BEGIN Given data

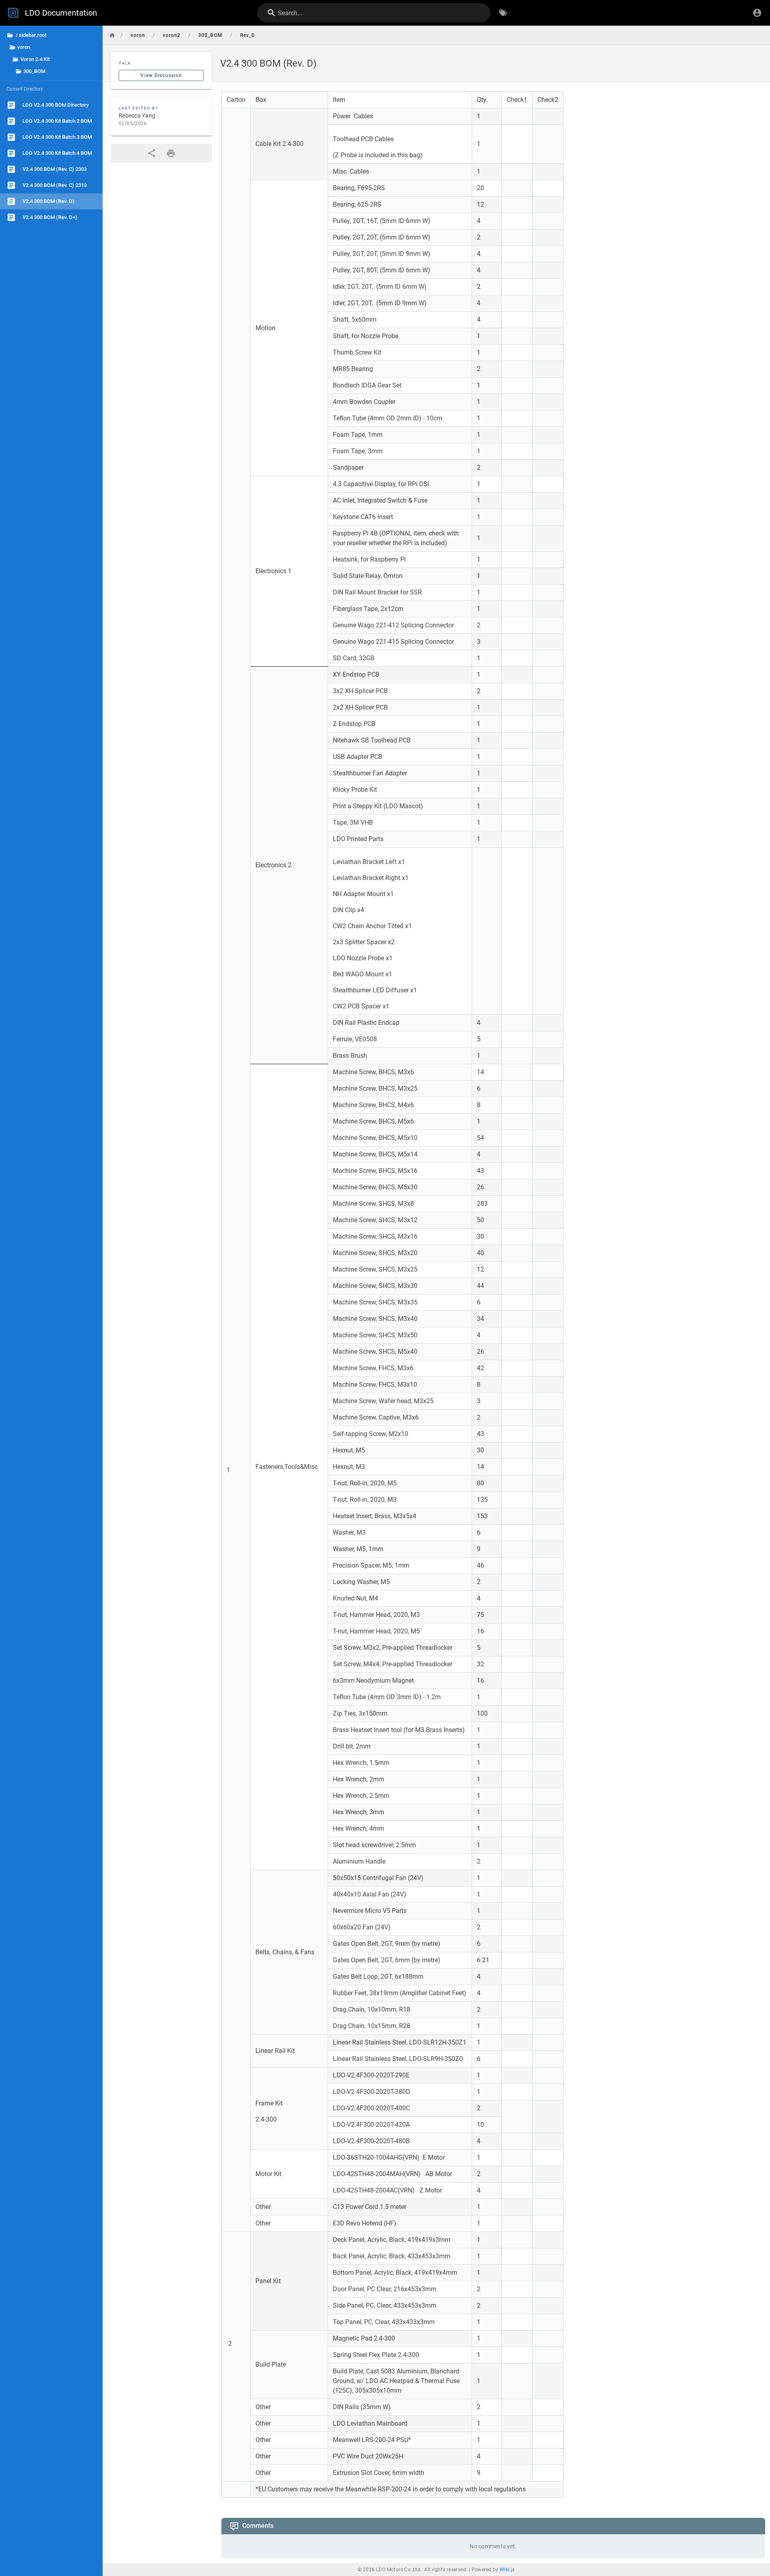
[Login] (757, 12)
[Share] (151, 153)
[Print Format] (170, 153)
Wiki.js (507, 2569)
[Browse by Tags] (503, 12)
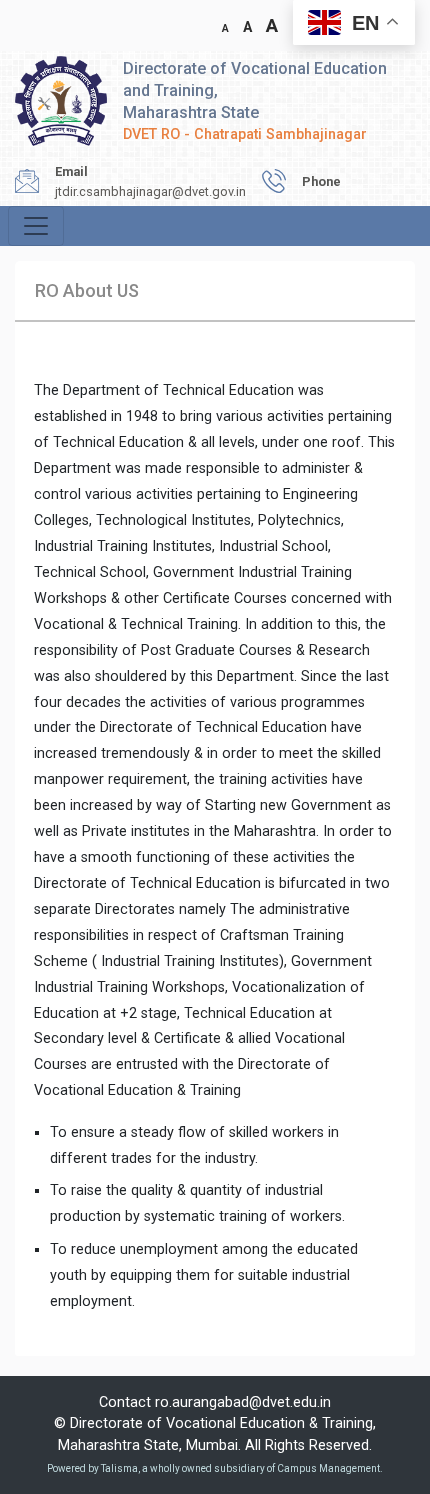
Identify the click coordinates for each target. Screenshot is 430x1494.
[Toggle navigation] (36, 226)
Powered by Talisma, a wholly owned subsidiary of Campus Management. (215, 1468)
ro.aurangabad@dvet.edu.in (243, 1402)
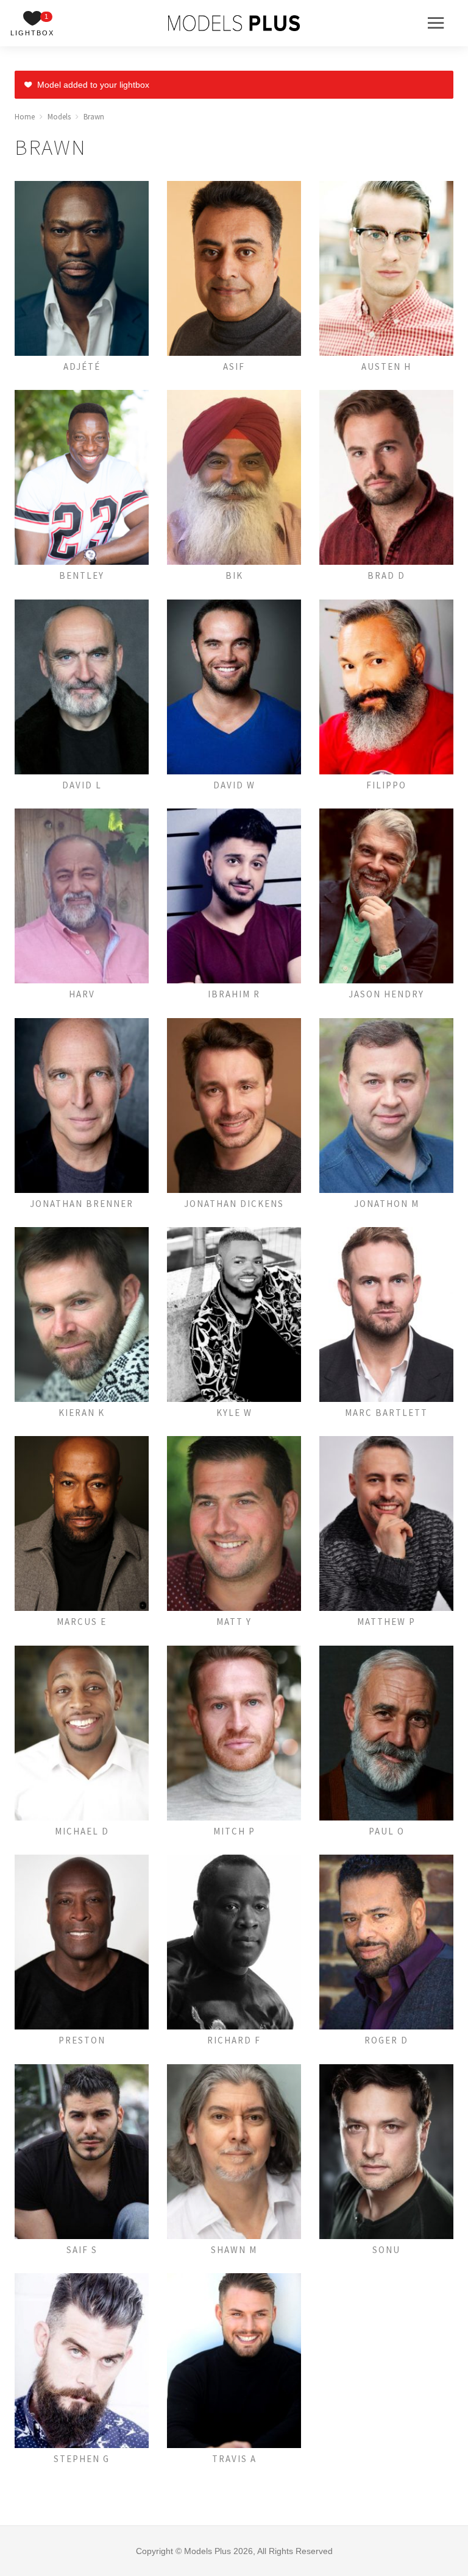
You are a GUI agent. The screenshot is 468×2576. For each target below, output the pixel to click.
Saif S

END Given data

> [Assignment]: Return, without any change, only the lines from the one containing "You are a GUI" through the last line of the entries above.

> [Written response]:
You are a GUI agent. The screenshot is 468×2576. For each target below, output the pixel to click.
Saif S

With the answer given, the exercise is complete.